18 de octubre 2021 - 05:00

La realidad es más ancha que nosotros pero no así el amor (de pareja) tallado con fermentos de oro de ley. El amor puro es como la teología del sacramento de la sonrisa: constituye la cima de la expresión y del sentimiento del ser humano. Decía Martín Descalzo, aquel sacerdote-periodista con estilo afable y ritmo de diálisis, que “la gente que ama mucho sonríe fácilmente. Porque la sonrisa es, ante todo, una gran fidelidad interior a sí mismo. Un amargado jamás podrá sonreír. Menos un orgulloso”. ¡Vivan, pues, las risueños de condición y vade retro -lagarto, lagarto- para quienes sostienen el mohín del rictus tieso -desagradable- como la mojama pasada de rosca!

Para mí tengo que en la sonrisa intercambiada entre dos enamorados existe algo de parallax de Dios, por expresarlo en moderna técnica de diseño web. Esto es: una ilusión en 3D capaz de crear un efecto de profundidad que ayuda al usuario a sumergirse en su contenido. El amor puro repite y remacha el verso de Machado “la luna está vertiendo su clara luz en sueños que platea en las ventanas”. El amor puro es el milagro -exultante- cuya génesis y cuyo vértice jamás se engríe. El amor puro es sincronía a voluntad. El amor puro desconoce las excentridades del yo, el desvarío del narcisismo y la francachela de la autocomplacencia.

El amor puro es un in crescendo que se enriquece de matices al andar del tiempo. Jamás varía una espita de emoción entre dos enamorados hasta las trancas a medida que avanza el calendario de la vida -acaso tan sólo el color del cabello y el luminoso aumento de la familia como fruto de mofletes de nácar y algarabía juguetona que justifica y sustancia el sentido de nuestra existencia-. Nacemos para conjugar el verbo amar. No busquemos otras zarandajas en los teóricos cinco pies del gato. Quien no ama, yerra. Quien no ama, patina. Quien no ama es un nómada insurrecto en medio de la nada.

El amor contiene cuarto y mitad de metafísica y otro tanto de cancionero apócrifo. El platonismo sin teorías filosóficas. El amor no codicia sino la felicidad del otro: ese objetivo con sabor a peach Melba. La magia ingrávida de la certeza o el desconcierto. El fulgor de unos ojos que brillan. El amor, como la tos, no puede ocultarse (Ovidio dixit). El miedo que en el ínterin ya se esfuma. La presea de un jardín abrochado allí donde el vínculo es siempre interior. Besos que desgastan los labios… al alba.

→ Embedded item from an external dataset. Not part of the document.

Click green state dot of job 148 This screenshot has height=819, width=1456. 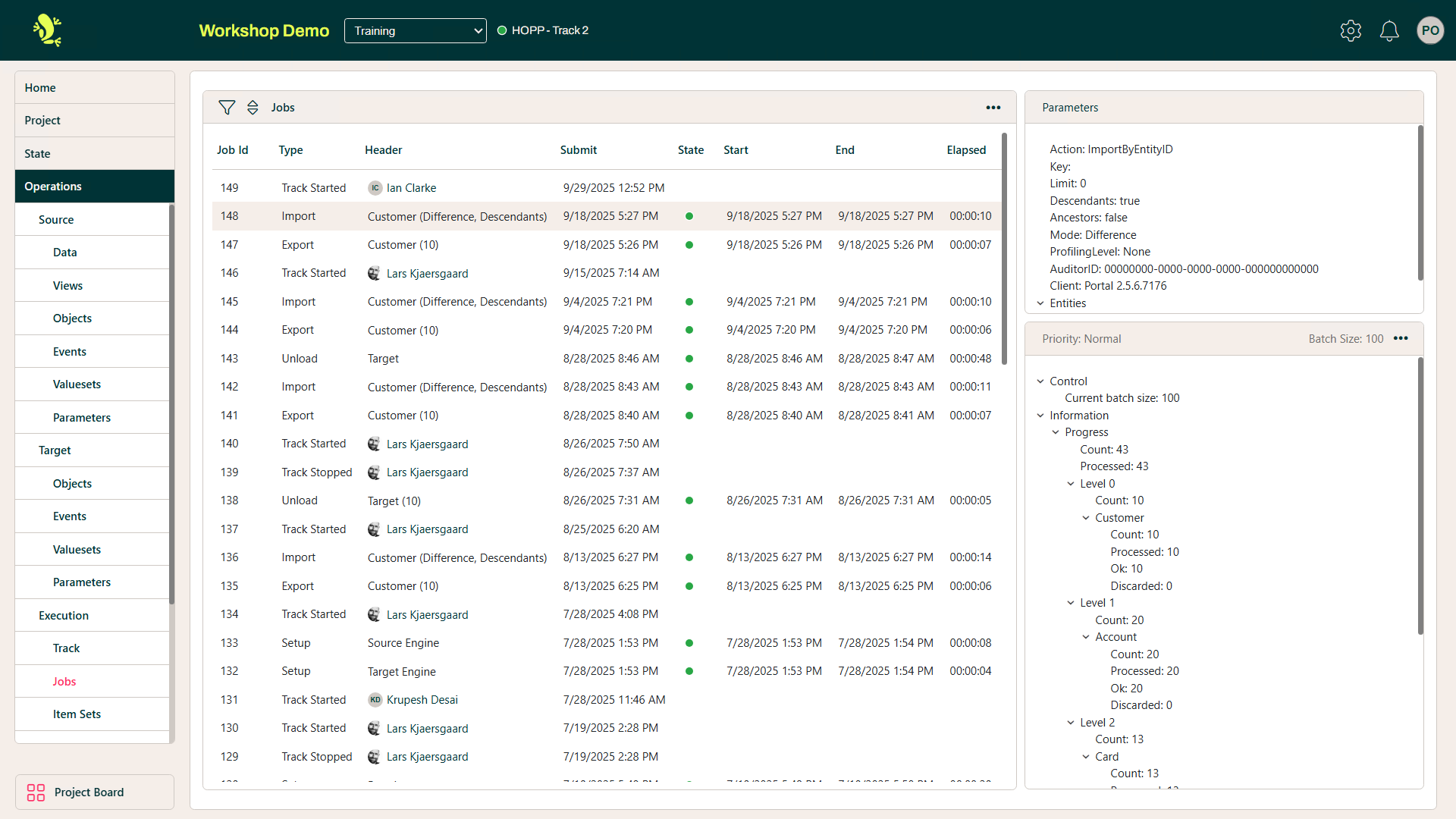689,216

Y en esta tesitura -¡surgir y fluir!- dos matrimonios jerezanos han celebrado sus bodas de plata -Eduardo Velo y Mari Carmen Herrera- y de oro -Agustín del Ojo Quintero y Rosario Sánchez Alcántara-. Ambos matrimonios cristalizan sus definiciones en títulos de películas como ‘Historia de lo nuestro’, ‘Cuando un hombre ama a una mujer’, ‘Cosas que nunca te dije’ o ‘Amor sin fin’. Los primeros, para conmemorar la ocasión, han tatareado la letra musical de Luis Eduardo Aute y reconvertirse en Gregory Peck y Audrey Hepburn: ‘Vacaciones en Roma’.

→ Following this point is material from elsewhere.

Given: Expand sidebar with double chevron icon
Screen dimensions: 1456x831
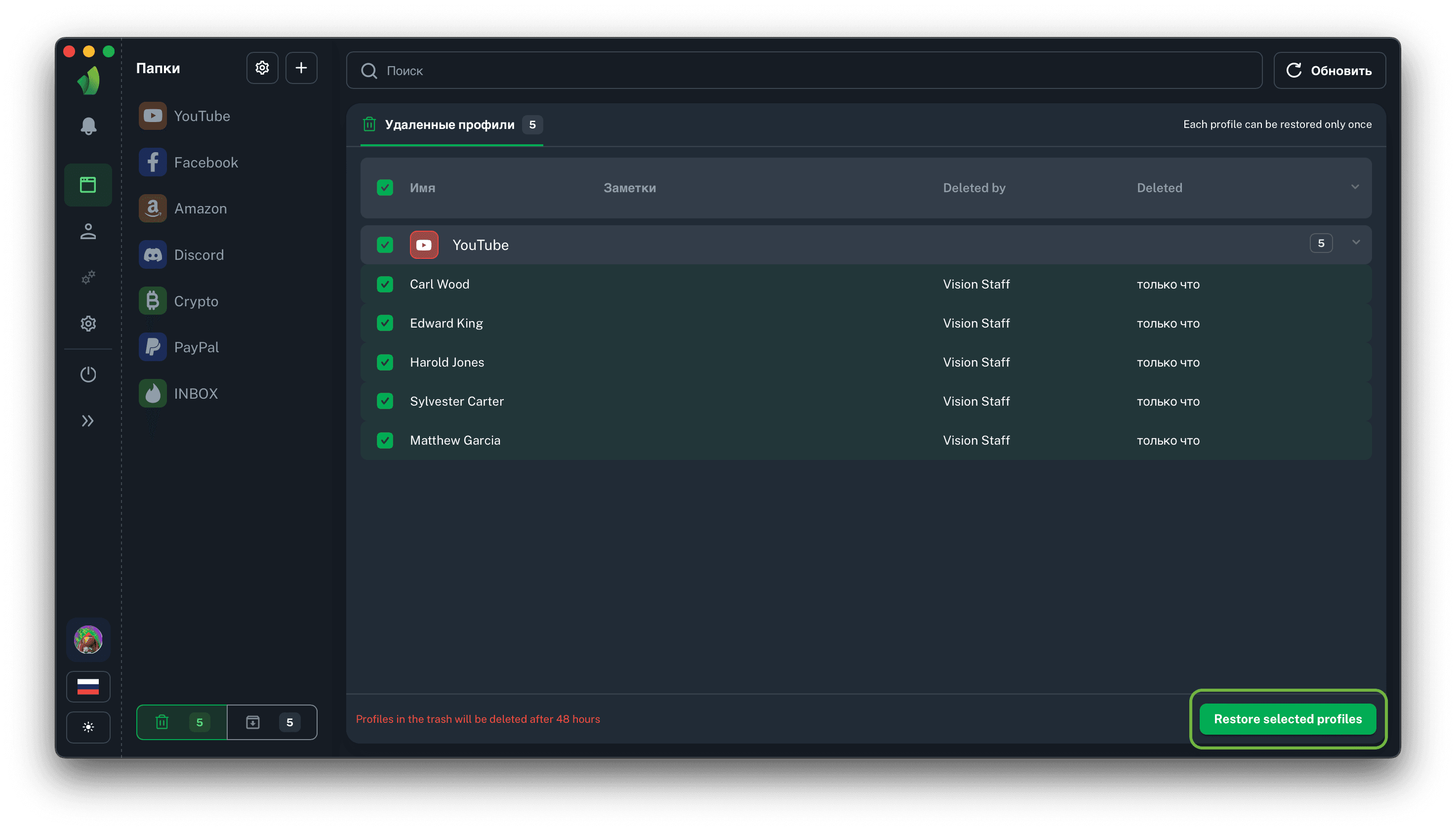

Los segundos han renovado sus votos matrimoniales en la misma parroquia de las Viñas donde cincuenta años antes “blanca y radiante fue la novia”. Ahora frente a sus siete nietos -dos de ellos ejerciendo de padrinos: Daniela (hija de Chely y Miguel Ángel Segura) y Juan (hijo de Inma y Juan Luis Rosa)-. Cuanto allí sucedió es de lenguaje de piel de gallina. Como bien dice mi amiga y hermana Rocío del Ojo Sánchez -¡gran consejera del Consejo de la Unión de Hermandades!- "mis padres mantienen un amor como pareja de los que, te juro, no se ven ya". ¡Enhorabuena a Eduardo, Mari Carmen, Rosario y Agustín, porque ellos han sido señalados antes y ahora con el signo favorable que cantara el poeta: "Me estás enseñando a amar./ Yo no sabía./ Amar es no pedir, es dar/ noche tras día!"